### [EXERCISE REQUIREMENTS]
A) In the lecture announcement, where will the pre-lecture reception be held?
B) Copy out exactly the part of the rows that begins with the line containing "This screenshot has width=1516, height=784." and runs through the end of the rows.

### [EXCERPT PROVIDED]
The STFX Dept. of Sociology is excited to announce the ninth annual Dr. Agnes Calliste African Heritage Lecture in Schwartz Auditorium on Thursday, February, 28th, 2019 at 7pm. A pre-lecture reception will take place in McNeil Gallery, located in Schwartz 201 from 5:30-6:30pm.

 

Prof. Dei’s professional and academic work has led to many Canadian and international speaking invitations in the U.S., Europe and Africa. Currently, he is a professor of social justice education and Director of the Centre for Integrative Anti-Racism Studies at the Ontario Institute for Studies in Education of the University of Toronto.

 

He is the 2015, 2016 and 2018 Carnegie African Diasporan Fellow. In August 2012, he also received the honorary title of ‘Professor Extraordinarire’ from the University of South Africa. In 2017, he was elected as Fellow of Royal Society of Canada, the most prestigious award for an academic scholar in Canada. He also received the ‘2016 Whitworth Award for Educational Research’ from the Canadian Education Association awarded to the Canadian scholar whose research and scholarship have helped shaped Canadian national educational policy and practice.

### [TASK DATA]
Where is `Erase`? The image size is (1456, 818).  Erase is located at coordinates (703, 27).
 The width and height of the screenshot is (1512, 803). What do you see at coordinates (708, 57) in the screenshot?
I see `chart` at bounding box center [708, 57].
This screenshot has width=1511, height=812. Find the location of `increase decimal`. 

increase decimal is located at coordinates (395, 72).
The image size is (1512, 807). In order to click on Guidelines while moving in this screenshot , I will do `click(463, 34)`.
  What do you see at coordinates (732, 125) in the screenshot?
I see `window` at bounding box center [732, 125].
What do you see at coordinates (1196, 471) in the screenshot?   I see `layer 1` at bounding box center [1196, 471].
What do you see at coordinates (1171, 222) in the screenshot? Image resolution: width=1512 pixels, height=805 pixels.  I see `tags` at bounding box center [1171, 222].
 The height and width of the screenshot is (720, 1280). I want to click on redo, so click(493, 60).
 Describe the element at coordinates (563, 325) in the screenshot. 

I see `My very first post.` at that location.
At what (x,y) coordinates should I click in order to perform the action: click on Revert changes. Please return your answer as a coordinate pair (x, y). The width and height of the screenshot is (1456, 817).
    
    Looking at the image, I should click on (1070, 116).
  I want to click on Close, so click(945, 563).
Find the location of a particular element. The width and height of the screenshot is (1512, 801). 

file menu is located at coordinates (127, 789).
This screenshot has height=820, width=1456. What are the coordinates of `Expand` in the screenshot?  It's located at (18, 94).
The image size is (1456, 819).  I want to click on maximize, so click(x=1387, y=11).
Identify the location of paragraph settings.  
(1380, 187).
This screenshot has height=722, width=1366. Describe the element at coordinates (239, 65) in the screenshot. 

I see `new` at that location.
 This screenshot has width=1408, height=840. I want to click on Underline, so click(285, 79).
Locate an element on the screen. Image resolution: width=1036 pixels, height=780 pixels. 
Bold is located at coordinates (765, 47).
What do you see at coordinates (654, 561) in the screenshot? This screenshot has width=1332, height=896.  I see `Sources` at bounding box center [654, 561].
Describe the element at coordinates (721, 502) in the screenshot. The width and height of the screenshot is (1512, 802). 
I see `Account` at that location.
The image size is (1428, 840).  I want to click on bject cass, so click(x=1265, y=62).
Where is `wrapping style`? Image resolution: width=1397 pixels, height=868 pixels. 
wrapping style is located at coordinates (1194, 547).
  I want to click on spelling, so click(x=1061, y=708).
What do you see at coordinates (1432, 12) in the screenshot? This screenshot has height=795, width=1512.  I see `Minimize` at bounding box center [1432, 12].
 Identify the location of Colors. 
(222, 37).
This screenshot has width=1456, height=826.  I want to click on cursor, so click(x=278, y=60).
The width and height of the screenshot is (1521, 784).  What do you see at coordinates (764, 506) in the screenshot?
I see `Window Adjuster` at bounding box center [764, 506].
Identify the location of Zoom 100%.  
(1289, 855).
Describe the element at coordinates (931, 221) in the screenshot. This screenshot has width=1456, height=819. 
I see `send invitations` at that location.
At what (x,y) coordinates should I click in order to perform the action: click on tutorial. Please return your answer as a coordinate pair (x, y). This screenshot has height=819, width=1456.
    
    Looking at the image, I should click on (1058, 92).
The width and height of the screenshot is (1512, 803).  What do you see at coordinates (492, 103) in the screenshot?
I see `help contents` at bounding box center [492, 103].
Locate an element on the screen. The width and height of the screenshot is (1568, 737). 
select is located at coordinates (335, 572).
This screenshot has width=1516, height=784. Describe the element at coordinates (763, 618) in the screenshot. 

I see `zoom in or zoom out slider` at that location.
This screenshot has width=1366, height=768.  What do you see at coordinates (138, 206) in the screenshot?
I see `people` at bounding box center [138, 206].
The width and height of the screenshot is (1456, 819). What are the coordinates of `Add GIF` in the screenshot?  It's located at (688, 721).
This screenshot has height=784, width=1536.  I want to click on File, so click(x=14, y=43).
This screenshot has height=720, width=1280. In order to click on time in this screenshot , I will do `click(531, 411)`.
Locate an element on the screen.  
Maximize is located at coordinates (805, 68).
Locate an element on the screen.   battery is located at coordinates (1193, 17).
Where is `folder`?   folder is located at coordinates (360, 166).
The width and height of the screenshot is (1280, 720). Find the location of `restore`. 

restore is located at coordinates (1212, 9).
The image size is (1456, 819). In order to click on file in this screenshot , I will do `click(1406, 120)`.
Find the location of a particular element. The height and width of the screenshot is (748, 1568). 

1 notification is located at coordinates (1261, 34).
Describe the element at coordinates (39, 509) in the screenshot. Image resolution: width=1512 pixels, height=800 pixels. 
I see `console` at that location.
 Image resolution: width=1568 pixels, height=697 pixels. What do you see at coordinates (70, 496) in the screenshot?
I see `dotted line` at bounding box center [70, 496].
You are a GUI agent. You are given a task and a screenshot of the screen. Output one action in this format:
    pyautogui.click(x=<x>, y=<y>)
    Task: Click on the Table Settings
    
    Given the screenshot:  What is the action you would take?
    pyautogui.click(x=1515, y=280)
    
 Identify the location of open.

### [ANSWERS FOR THIS EXERCISE]
A) In McNeil Gallery, located in Schwartz 201.

B)
This screenshot has width=1516, height=784. Describe the element at coordinates (763, 618) in the screenshot. 

I see `zoom in or zoom out slider` at that location.
This screenshot has width=1366, height=768.  What do you see at coordinates (138, 206) in the screenshot?
I see `people` at bounding box center [138, 206].
The width and height of the screenshot is (1456, 819). What are the coordinates of `Add GIF` in the screenshot?  It's located at (688, 721).
This screenshot has height=784, width=1536.  I want to click on File, so click(x=14, y=43).
This screenshot has height=720, width=1280. In order to click on time in this screenshot , I will do `click(531, 411)`.
Locate an element on the screen.  
Maximize is located at coordinates (805, 68).
Locate an element on the screen.   battery is located at coordinates (1193, 17).
Where is `folder`?   folder is located at coordinates (360, 166).
The width and height of the screenshot is (1280, 720). Find the location of `restore`. 

restore is located at coordinates (1212, 9).
The image size is (1456, 819). In order to click on file in this screenshot , I will do `click(1406, 120)`.
Find the location of a particular element. The height and width of the screenshot is (748, 1568). 

1 notification is located at coordinates (1261, 34).
Describe the element at coordinates (39, 509) in the screenshot. Image resolution: width=1512 pixels, height=800 pixels. 
I see `console` at that location.
 Image resolution: width=1568 pixels, height=697 pixels. What do you see at coordinates (70, 496) in the screenshot?
I see `dotted line` at bounding box center [70, 496].
You are a GUI agent. You are given a task and a screenshot of the screen. Output one action in this format:
    pyautogui.click(x=<x>, y=<y>)
    Task: Click on the Table Settings
    
    Given the screenshot:  What is the action you would take?
    pyautogui.click(x=1515, y=280)
    
 Identify the location of open.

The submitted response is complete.